*Obiettivo*.
Nell'ordinanza della Cassazione riportata nel testo, in che giorno si è tenuta la camera di consiglio?

+++ Testo

LA CORTE SUPREMA DI CASSAZIONE
SEZIONE TRIBUTARIA
Composta dagli Ill.mi Sigg.ri Magistrati:
Dott. VIRGILIO Biagio – Presidente –
Dott. MANZON Enrico – Consigliere –
Dott. FUOCHI TINARELLI Giuseppe – Consigliere –
Dott. NONNO Giacomo Maria – Consigliere –
Dott. TRISCARI Giancarlo – rel. Consigliere –
ha pronunciato la seguente:
ORDINANZA
sul ricorso iscritto al n. 25355 del ruolo generale dell’anno 2016 proposto da:
Agenzia delle entrate, in persona del direttore pro tempore, rappresentata e difesa dall’Avvocatura generale dello Stato, presso i cui uffici in Roma, via dei Portoghesi, n. 12, è domiciliata;
– ricorrente –
contro
Società Tessil Prigi s.r.l.;
– intimata –
per la cassazione della sentenza della Commissione tributaria regionale del Lazio, n. 1680/10/2016, depositata in data 1 aprile 2016;
udita la relazione svolta nella camera di consiglio del 28 ottobre 2021 dal Consigliere Giancarlo Triscari.

++++++
+++ Materiale fornito

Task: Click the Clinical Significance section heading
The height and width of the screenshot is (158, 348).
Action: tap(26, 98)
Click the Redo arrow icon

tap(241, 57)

++++++

*Soluzione*.
Il 28 ottobre 2021.